Revival & Grace

Reading again the Prodigal Son story in Luke 15, I am reminded of the grace of the father, and in particular as reflected in v. 32, the last words of the story: “But we had to celebrate and be glad, because this brother of yours was dead and is alive again; he was lost and is found.”

The grace that strikes me here is what I see as the celebration of revival – “But we HAD to celebrate….”  It is so easy to hold on to screw ups, mine or others, even after the realization of the screw up and the metanoia, the changing of the heart and mind as a result of that realization.   It is so easy to berate myself or others for mistakes, even after the mistake is acknowledged and remedial action is taken.  But the father here does not go there, despite the urging of the older son.  The father recognizes the revival and the need to celebrate it: “But we had to celebrate and be glad, because this brother of yours was dead and is alive again; he was lost and is found.”

Peace

“If it is possible, as far as it depends on you, live at peace with everyone.”  Romans 12:18

“As far as possible without surrender, be on good terms with all persons.”  Max Ehrmann – Desiderata

Written a few centuries apart, but the same sentiment.  The “as far as it depends on you” and “without surrender” are key phrases.  “Peace,” at times, seems aspirational, and détente is the best one can achieve.

The Mistakes of Others

“Learn from the mistakes of others – you can’t live long enough to make them all yourself.”  Martin Vannbee

To complicate this, sadly, it seems one doesn’t come to this wisdom until his/her time to learn from the mistakes of others is also significantly diminished.  Luckily, the mistakes of others from which one can learn is, particularly in this information age, virtually unlimited.

Hope

“At first we hope too much; later on, not enough.”  Joseph Roux

It occurs to me that what intervenes in between the “too much” and “not enough” is that I start to believe that I was wholly responsible for what brought me to where I am.  That is, the hope gets squelched by the self-adulation.

Hope and Love

Contemplating Valentine’s Day, and I ran across this:

“For one human being to love another human being; that is perhaps the most difficult task that has been entrusted to us, the ultimate task, the final test and proof, the work for which all other work is mere preparation.”  Rainer Maria Wilks.

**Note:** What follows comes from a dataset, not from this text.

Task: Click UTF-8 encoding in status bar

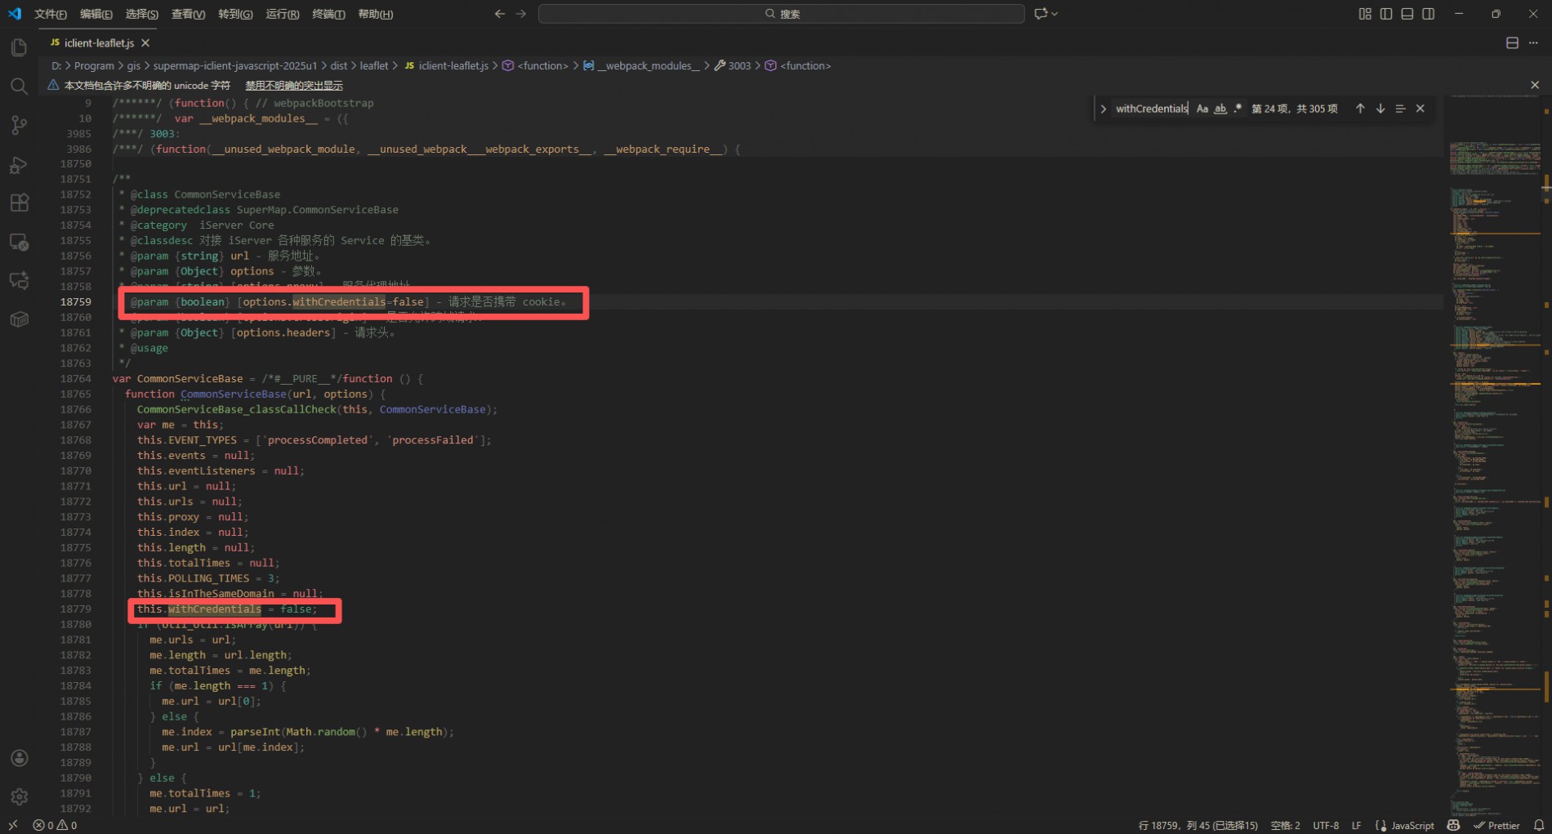Action: click(x=1325, y=825)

I like that thought, that love is “the work for which all other work is mere preparation.”  That  the actualization of that thought has its difficulties does not make it any less true.  Which of course takes me back to yesterday’s thought in 1 Cor. 13:13: “And now these three things remain: faith, hope, and love.  But the greatest is love.”  Maybe Paul was correct after all.

In Support of Hope

“And now these three things remain: faith, hope, and love.  But the greatest is love.”

1 Cor. 13:13

In Paul’s book, at least here, hope is second best, and perhaps third.  There is, however, an argument to be made that hope is shortchanged here.  I offer these three bits of evidence in support of that proposition:

From Alexander Pope, An Essay on Man:

“Hope springs eternal in the human breast;
Man never Is, but always To be blest.
The soul, uneasy, and confin’d from home,
Rests and expatiates in a life to come.”

From Lisel Mueller, the poem Hope:

“It is the singular gift

we cannot destroy in ourselves,

the argument that refutes death,

the genius that invents the future,

all we know of God.”

And from my favorite movie character, Andy Dufresne in The Shawshank Redemption:

“Hope is a good thing, maybe the best of things, and no good thing ever dies”

One can never discount love’s power (see 1 Cor 13:1-8), and faith is pretty good, but here’s to hope, because sometimes (apologies to Paul) it feels like the only one of the “three things” that is present.

A little Tolstoy to start the day

“The most difficult subjects can be explained to the most slow-witted man if he has not formed any idea of them already; but the simplest thing cannot be made clear to the most intelligent man if he is firmly persuaded that he knows already, without a shadow of a doubt, what is laid before him.”  Leo Tolstoy”

I am, at times, the “slow-witted man,” at times the guy who “knows already.”  Most often, I suspect, I am the guy who is somewhere in between – the guy reluctant to take in new things because, well, they are new and challenge the stability of this carefully constructed “house of thoughts” I have struggled to construct and keep together.  And while I don’t know this is exactly the point Paul was trying to make, what comes to mind here is this: “Do not conform any longer to the patterns of this world but be transformed by the renewing of your mind.”  Romans 12:2

It is, after all, quite difficult to renew a closed mind.